What is the focus of analysis: problem or solution?

Is the purpose of an analysis model understanding the problem or proposing a solution? I have discussed this a few times with different people. This is how I used to see it:

  • Analysis deals with understanding the problem domain and requirements in detail
  • Design deals with actually addressing those (functional and non-functional) requirements
  • A detailed design model can be automatically transformed into a working implementation
  • An analysis model can’t, as in the general case, it is not possible to automatically derive a solution based on the statement of a problem.

Rumbaugh, Blaha et al in “Object-oriented modeling and design” (one of the first OO modeling books) state the purpose of analysis in OO is to model the real-world system so it can be understood; and the outcome of analysis is understanding the problem in preparation for design.

Jacobson, Booch and Rumbaugh (again, now with the other “two amigos”) in “The unified software development process” state that “an analysis model yields a more precise specification of the requirements than we have in the results from requirements capture” and “before one starts to design and implement, one should have a precise and detailed understanding of the requirements”.

Ok, so I thought I was in good company there. However, while reading the excellent “Model-based development: applications“, to my great surprise, H. S. Lahman clearly states that contrary to structured development, where the focus of analysis is problem analysis, in the object-oriented paradigm, problem analysis is done during requirements elicitation, and the goal of object-oriented analysis is to specify the solution in terms of the problem space, addressing functional requirements only, in a way that is independent of the actual computing environment. Also, Lahman states that the OOA model is the same as the platform-independent model (PIM) in MDA lingo, so it can actually be automatically translated into running code.

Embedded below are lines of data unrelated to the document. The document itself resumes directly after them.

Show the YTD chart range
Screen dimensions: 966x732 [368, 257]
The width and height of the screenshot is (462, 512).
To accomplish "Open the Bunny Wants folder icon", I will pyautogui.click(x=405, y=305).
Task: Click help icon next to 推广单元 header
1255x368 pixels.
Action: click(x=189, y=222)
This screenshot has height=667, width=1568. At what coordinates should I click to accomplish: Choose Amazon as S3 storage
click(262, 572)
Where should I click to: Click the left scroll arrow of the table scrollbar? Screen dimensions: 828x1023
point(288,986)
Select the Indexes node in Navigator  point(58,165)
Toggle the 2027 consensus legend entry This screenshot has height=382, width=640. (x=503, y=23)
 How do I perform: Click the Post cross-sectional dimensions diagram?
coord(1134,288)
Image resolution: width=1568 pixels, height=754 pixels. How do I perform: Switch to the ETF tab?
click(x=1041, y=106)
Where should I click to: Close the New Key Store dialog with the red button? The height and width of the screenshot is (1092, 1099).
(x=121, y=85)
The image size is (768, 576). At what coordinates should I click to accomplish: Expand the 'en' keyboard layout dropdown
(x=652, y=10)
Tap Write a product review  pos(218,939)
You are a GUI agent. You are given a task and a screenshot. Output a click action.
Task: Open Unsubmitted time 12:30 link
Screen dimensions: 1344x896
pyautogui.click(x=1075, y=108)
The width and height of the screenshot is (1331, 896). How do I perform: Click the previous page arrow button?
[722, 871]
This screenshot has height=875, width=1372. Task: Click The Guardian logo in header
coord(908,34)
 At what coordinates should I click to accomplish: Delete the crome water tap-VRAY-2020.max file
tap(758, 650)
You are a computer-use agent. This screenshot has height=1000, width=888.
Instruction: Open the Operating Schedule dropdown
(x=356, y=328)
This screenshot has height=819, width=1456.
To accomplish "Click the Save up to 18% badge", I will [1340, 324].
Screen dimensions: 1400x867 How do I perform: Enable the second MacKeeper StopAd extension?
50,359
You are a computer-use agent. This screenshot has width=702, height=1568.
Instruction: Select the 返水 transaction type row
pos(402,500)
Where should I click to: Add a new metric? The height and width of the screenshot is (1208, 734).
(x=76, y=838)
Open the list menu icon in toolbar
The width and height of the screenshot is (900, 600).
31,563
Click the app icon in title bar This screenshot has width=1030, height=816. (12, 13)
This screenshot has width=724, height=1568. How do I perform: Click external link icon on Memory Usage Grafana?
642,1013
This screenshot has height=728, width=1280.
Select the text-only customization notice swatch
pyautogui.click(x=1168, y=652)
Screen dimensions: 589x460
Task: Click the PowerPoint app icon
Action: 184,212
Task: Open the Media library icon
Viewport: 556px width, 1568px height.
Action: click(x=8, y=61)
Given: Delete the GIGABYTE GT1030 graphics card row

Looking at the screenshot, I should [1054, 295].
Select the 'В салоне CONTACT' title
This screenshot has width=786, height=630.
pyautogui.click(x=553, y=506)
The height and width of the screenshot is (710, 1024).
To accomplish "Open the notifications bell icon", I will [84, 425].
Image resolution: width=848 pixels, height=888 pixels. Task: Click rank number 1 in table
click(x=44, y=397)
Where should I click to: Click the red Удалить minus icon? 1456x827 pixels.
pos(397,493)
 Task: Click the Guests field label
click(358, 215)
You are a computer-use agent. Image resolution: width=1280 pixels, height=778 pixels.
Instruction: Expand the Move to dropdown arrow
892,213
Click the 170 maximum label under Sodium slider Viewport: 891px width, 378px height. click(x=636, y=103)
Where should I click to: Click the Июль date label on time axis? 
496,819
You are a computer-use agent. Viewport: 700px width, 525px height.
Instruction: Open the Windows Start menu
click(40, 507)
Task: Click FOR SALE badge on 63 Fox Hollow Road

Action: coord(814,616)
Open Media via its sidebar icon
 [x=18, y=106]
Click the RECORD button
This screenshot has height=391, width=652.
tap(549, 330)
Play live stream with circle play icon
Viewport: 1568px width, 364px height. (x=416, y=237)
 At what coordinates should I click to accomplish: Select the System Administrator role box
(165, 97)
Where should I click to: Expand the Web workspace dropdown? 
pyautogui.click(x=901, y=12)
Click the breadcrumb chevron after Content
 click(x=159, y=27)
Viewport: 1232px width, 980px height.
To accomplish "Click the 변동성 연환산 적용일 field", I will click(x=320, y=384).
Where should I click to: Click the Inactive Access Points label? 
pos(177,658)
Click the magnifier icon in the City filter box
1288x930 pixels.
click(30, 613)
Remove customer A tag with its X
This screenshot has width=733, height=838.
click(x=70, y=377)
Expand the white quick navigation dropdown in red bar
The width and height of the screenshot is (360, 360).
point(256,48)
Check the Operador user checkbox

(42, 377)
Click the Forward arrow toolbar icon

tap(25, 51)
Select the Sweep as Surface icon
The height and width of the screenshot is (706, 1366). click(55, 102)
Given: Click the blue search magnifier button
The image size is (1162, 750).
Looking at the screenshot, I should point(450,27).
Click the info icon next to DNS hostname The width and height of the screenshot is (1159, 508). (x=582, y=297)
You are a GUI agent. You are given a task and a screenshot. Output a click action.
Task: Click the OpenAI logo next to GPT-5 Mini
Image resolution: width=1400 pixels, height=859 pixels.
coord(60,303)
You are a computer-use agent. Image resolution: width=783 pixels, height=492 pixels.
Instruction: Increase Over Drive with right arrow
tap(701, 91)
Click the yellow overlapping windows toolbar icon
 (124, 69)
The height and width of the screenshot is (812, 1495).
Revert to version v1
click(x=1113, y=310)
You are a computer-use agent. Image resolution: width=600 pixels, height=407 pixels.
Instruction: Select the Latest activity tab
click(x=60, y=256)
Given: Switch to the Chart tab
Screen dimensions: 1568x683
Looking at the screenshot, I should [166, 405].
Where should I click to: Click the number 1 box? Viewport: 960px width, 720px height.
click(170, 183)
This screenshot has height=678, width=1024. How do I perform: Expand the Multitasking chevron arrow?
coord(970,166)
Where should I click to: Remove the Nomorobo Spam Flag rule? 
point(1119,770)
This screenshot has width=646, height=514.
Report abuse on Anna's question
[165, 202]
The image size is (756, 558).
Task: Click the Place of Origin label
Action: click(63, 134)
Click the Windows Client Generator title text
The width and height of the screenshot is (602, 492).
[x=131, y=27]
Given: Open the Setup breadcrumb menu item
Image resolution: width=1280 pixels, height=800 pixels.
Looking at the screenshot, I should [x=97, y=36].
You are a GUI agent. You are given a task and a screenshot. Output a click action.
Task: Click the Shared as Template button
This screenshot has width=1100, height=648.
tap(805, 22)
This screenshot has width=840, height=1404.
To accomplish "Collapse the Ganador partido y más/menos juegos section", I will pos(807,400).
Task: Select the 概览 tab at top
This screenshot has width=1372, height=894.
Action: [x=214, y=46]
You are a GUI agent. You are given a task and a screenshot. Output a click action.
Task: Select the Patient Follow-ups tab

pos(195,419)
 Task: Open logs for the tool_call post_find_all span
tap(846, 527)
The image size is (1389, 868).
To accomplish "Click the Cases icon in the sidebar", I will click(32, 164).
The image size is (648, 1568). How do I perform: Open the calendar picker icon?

That is the first time I have seen this position defended by an expert. I am not familiar with the Shlaer-Mellor method, but I won’t be surprised if it has a similar view of analysis, given that Lahman’s method is derived from Shlaer-Mellor. Incidentally, Mellor/Balcer’s “Executable UML: a foundation for model-driven architecture” is not the least concerned with the software lifecycle, briefly mentions use cases as a way of textually gathering requirements, and focuses heavily on solution modeling.

My suspicion is that for the Shlaer-Mellor/Executable UML camp, since models are fully executable, one can start solving the problem (in a way that is removed from the actual concrete implementation) since the very beginning, so there is nothing to be gained by strictly separating problem from a high-level, problem-space focused solution. Of course, other aspects of the solution, concerned with non-functional requirements or somehow tied with the target computing environment, are still left to be addressed during design.

And now I see how that all makes sense – I struggled myself with how to name what you are doing when you model a solution in AlphaSimple. We have been calling it design based on the more traditional view of analysis vs. design – since AlphaSimple models specify a (highly abstract) solution, it couldn’t be analysis. But now I think I understand: for approaches based on executable modeling, the divide between understanding the problem and specifying a high-level solution is so narrow and so cheap to cross, that both activities can and should be brought closer together, and the result of analysis in approaches based on executable modeling is indeed a model that is ready to be translated automatically into a running application (and can be quickly validated by the customer).

But for everybody else (which is the vast majority of software development practitioners – executable modeling is still not well known and seldom practiced) that is just not true, and the classical interpretation still applies: there is value in thoroughly understanding the requirements before building a solution, given that the turnaround between problem comprehension, solution building and validation is so damn expensive.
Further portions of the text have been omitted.